The nucleotide and amino acid sequence of badnaviruses infecting bougainvillea and other crops were aligned using the programmes Bio Edit version 7.0.4 and Clustal_W (Hall 1999). Phylogenetic analyses were perused with the programme MEGA tool version 4 (Tamura et al. 2007). Phylogenetic trees were generated with neighbour-joining (NJ) method and viewed with the NJ plot program (Tamura et al. 2007). Phylogenetic tree of nucleotides and amino acid indicated that both the Delhi and Tirupati isolates clustered with Taiwan isolates of BsCVBV and badnaviruses infecting citrus (Citrus mosaic virus; CMBV), dracaena (Dracaena mottle virus; DrMV), cacao [Cacao swollen shoot virus; CSSV), dioscorea [Dioscorea bacilliform virus; DBV), piper (Piper yellow mottle virus; PYMoV), kalanchoe (Kalanchoe top-spotting virus; KTSV) and banana [Banana streak Mysore virus; BSMyV) (Fig. 4a, b).
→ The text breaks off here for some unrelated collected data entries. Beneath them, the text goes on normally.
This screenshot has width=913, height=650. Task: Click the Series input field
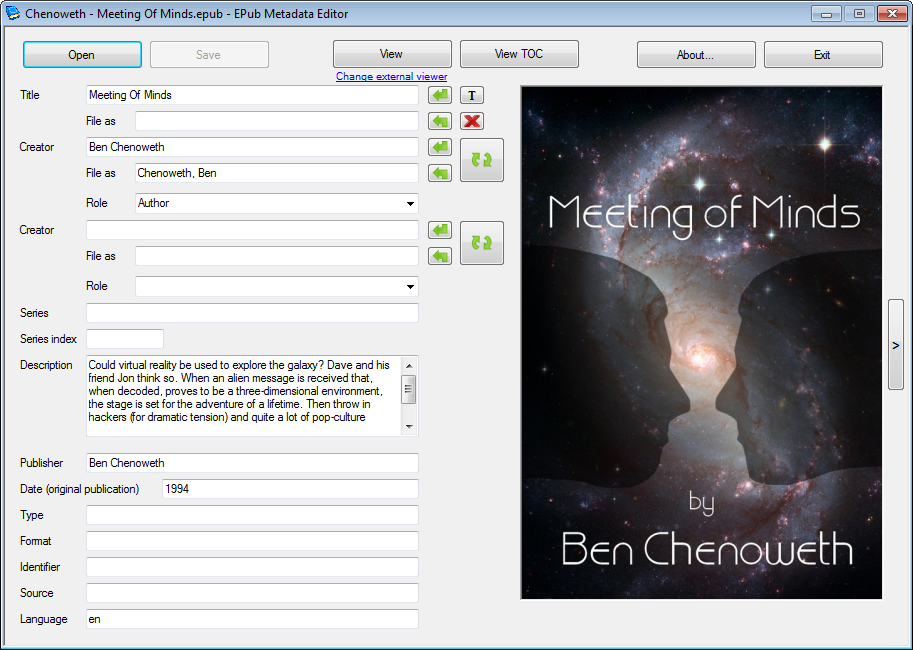[x=252, y=313]
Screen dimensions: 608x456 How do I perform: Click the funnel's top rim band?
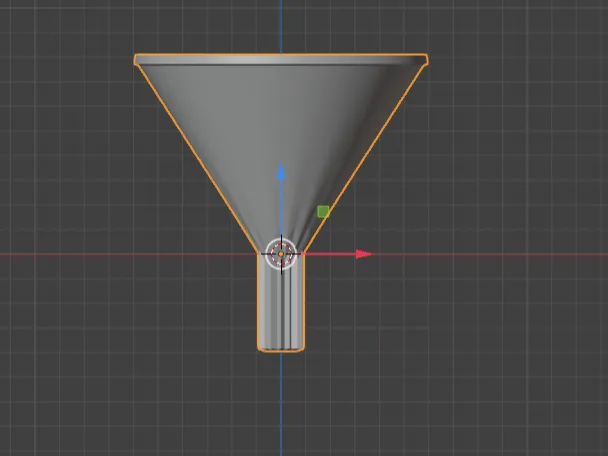coord(281,60)
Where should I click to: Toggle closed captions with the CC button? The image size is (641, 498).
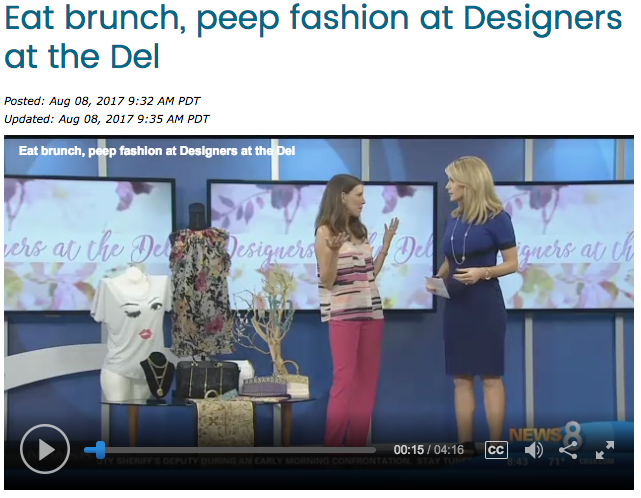(x=496, y=450)
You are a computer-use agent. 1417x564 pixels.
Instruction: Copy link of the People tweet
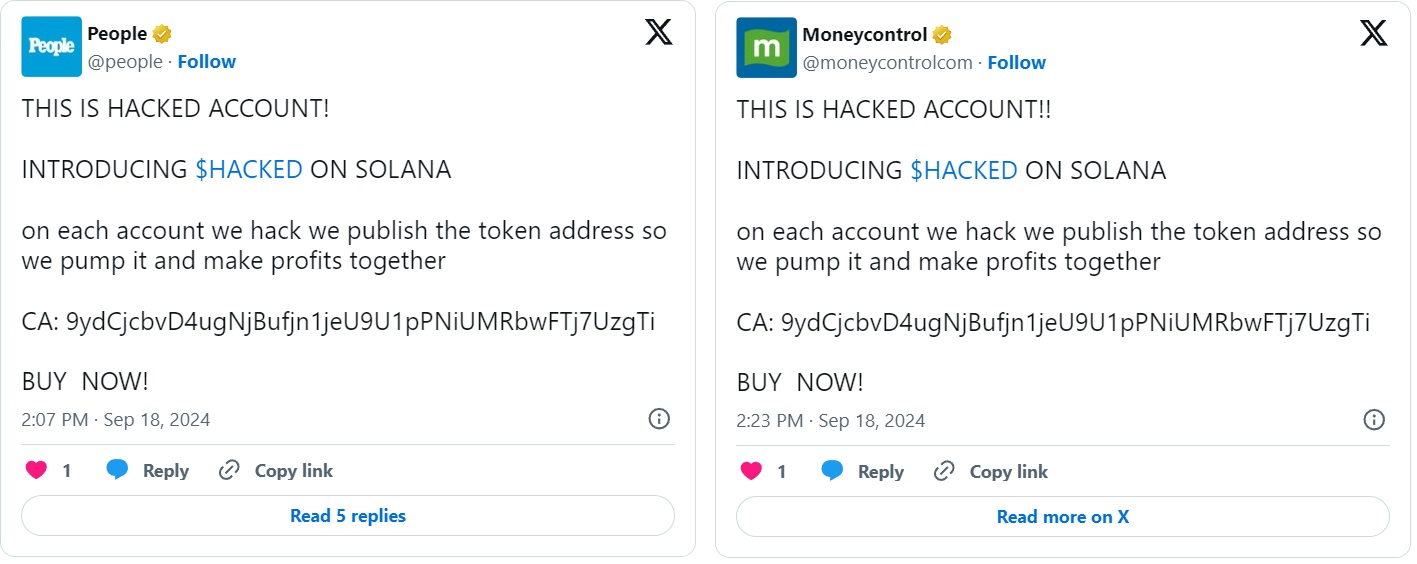click(276, 470)
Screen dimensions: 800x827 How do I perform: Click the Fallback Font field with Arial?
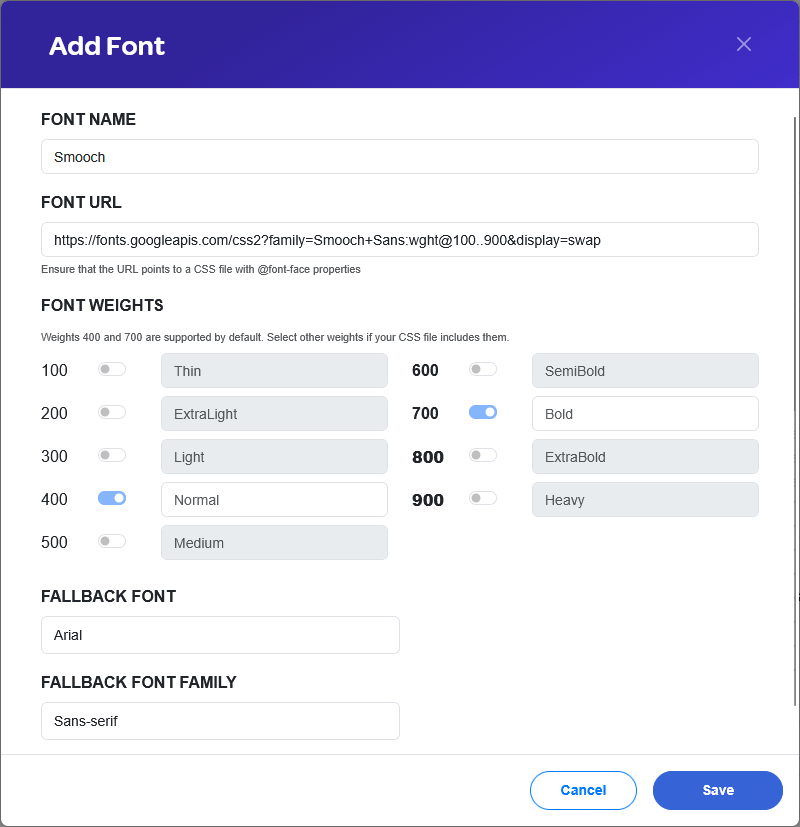click(220, 635)
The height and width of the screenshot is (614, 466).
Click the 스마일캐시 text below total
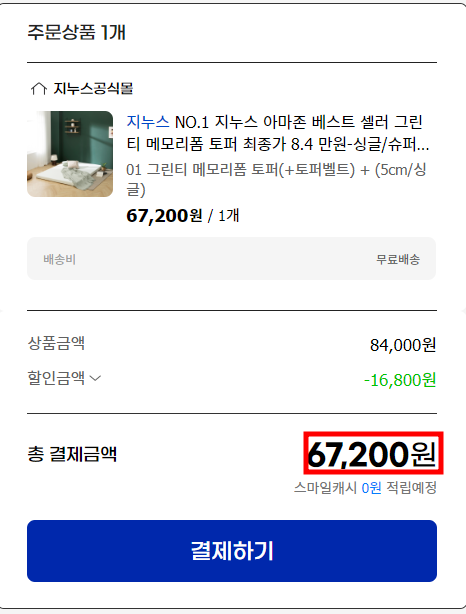coord(325,488)
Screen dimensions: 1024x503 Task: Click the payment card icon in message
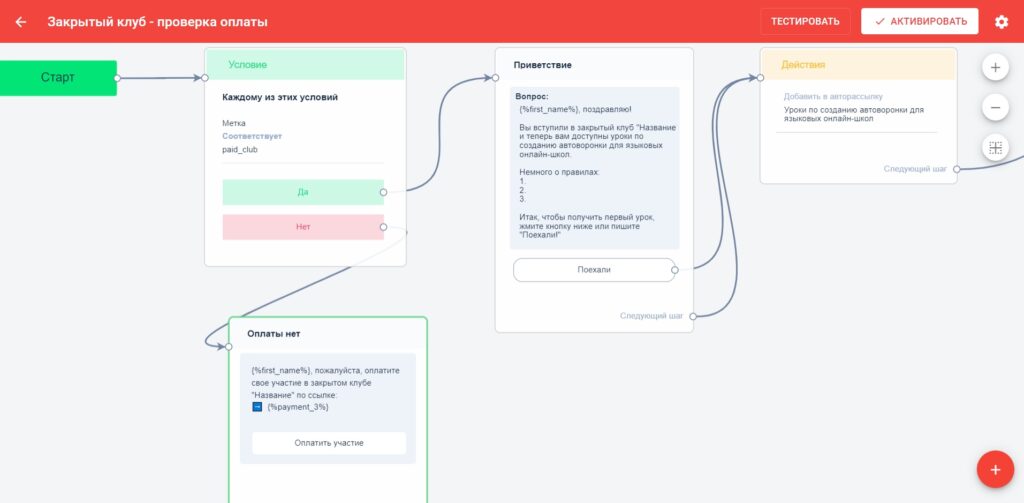(x=257, y=407)
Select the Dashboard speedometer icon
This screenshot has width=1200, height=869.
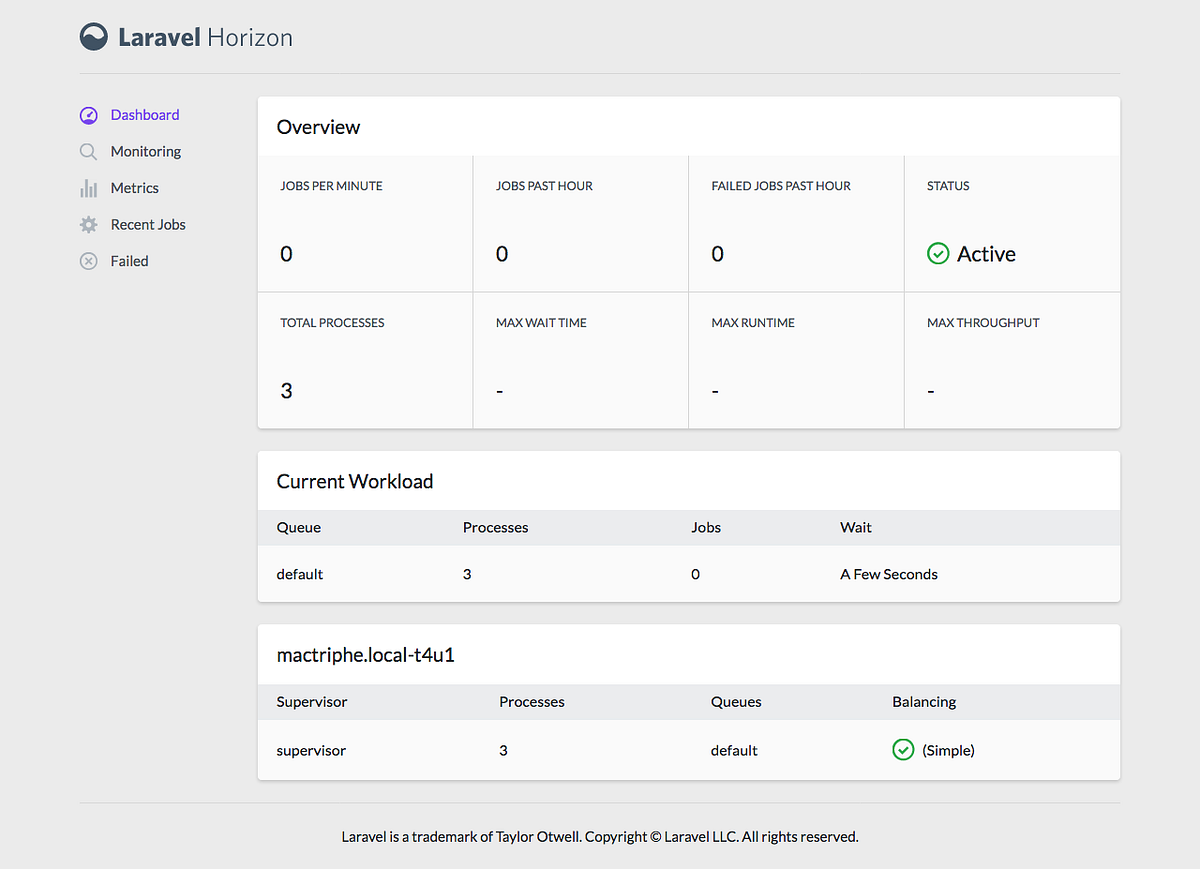(x=89, y=115)
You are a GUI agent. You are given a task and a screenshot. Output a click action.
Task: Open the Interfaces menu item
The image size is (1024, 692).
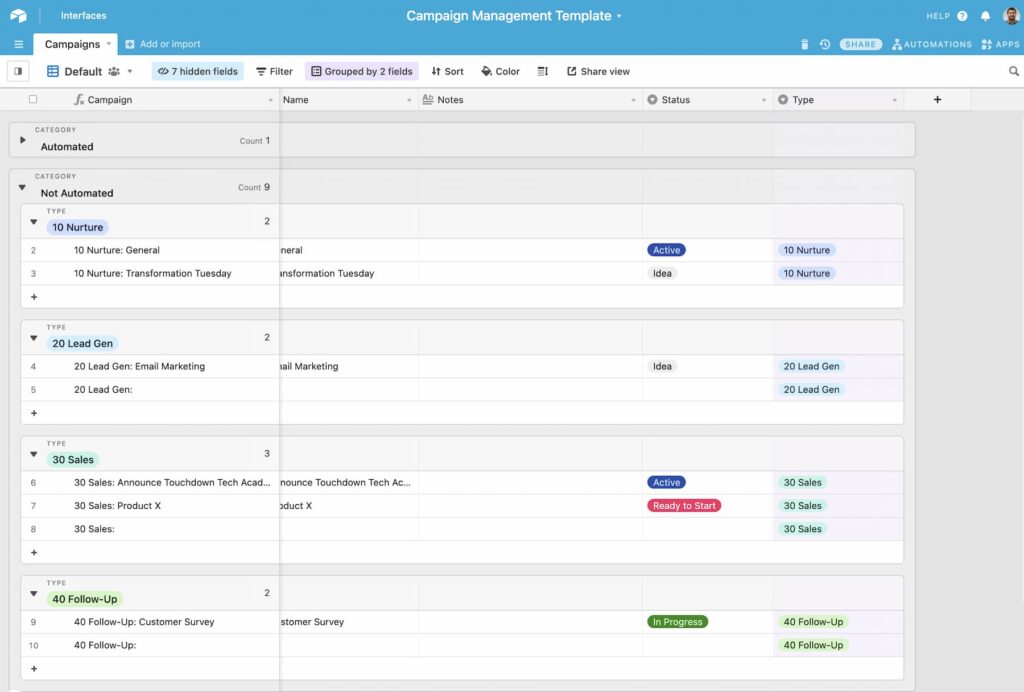click(82, 15)
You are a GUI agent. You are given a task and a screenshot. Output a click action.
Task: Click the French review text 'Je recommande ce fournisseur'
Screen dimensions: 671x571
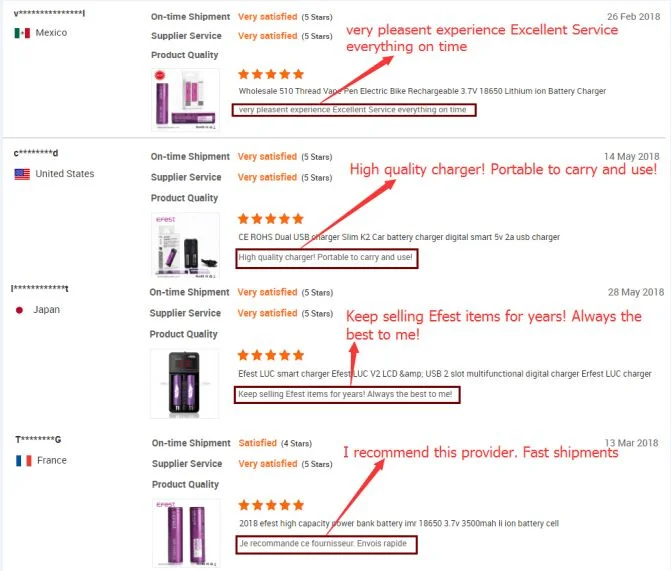(x=325, y=545)
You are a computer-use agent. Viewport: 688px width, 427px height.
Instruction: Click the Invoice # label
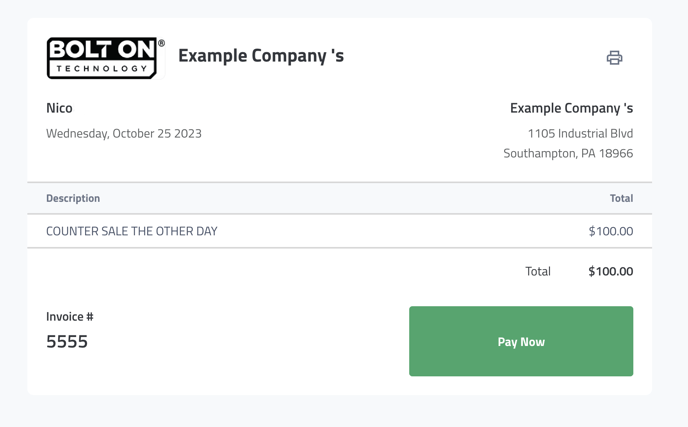(70, 316)
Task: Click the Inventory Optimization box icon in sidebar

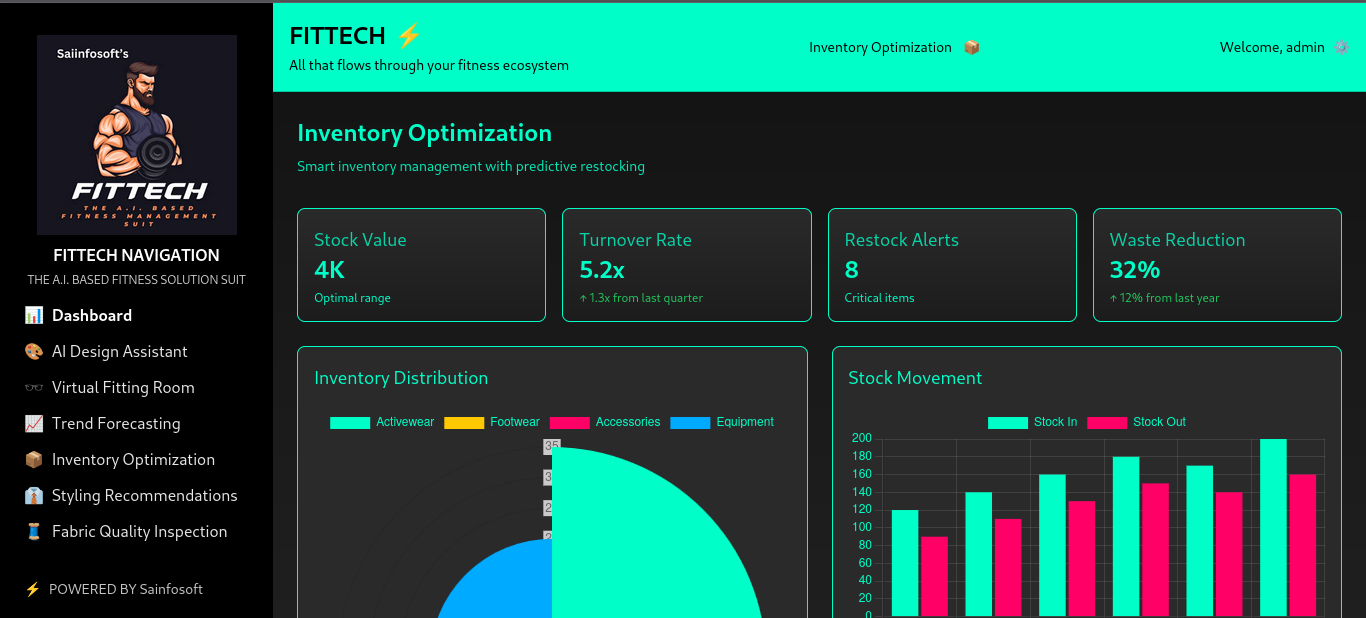Action: coord(34,460)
Badnaviruses infecting taro (Taro bacilliform virus; TaBV)] and sugarcane (Sugarcane bacilliform IM virus; SCBIMV) grouped separately.

Fig. 4

a Phylogenetic neighbour-joining tree of nucleotide sequences of putative RT and RNase H region of 14 definitive and tentative badnaviruses using MEGA programme version 4. b Phylogenetic neighbour-joining tree of amino acid sequences of putative RT and RNase H region of 14 definitive and tentative badnaviruses using MEGA programme version 4

The pairwise comparison and phylogenetic analysis indicated that bacilliform virus particles associated with Bougainvillea spectabilis from two different geographical locations in India may be two distinct badnaviruses because they shared nucleotide identity of less than 80% with each other within the RT and RNase H region. They also had less than 80% identity with other badnaviruses infecting bougainvillea reported previously from Brazil and Taiwan, as per criteria used for demarcating species in genus Badnavirus (Hall et al. 2005). Based on this, the two badnaviruses infecting B. spectabilis from Tirupati and Delhi may be two new tentative species of genus Badnavirus in India. The study has implication in determining diversity in badnaviruses infecting bougainvillea, their diagnostics and certification of plant material in exchange programmes.

Appendix

BsCVBVDelhi, tentative name for Delhi isolate (accession GQ254411); BsCVBVTirupati, Tentative name for Tirupati isolate (accession GQ254410); BsCVBV1, Bougainvillea spectabilis chlorotic vein-banding virus from Taiwan (accession EU034539); BsCVBV1, Bougainvillea spectabilis chlorotic vein-banding virus from Taiwan (accession DQ347841); BSMyV, Banana streak Mysore virus (accession NC_006955); CSSV, Cacao swollen shoot virus (accession NC_001574); KTSV, Kalanchoe top-spotting virus (accession NC_004540); PYMoV, Piper yellow mottle virus (accession DQ836237); SCBIMV, Sugarcane bacilliform IM virus (accession NC_003031); CMBV, Citrus mosaic virus (accession NC_003382); DBV, Dioscorea bacilliform virus (accession DQ822073); TaBV, Taro bacilliform virus (accession NC_004450); DrMV, Dracaena mottle virus (accession NC_008034); ComYMV: Commelina yellow mottle virus (accession NC_001343).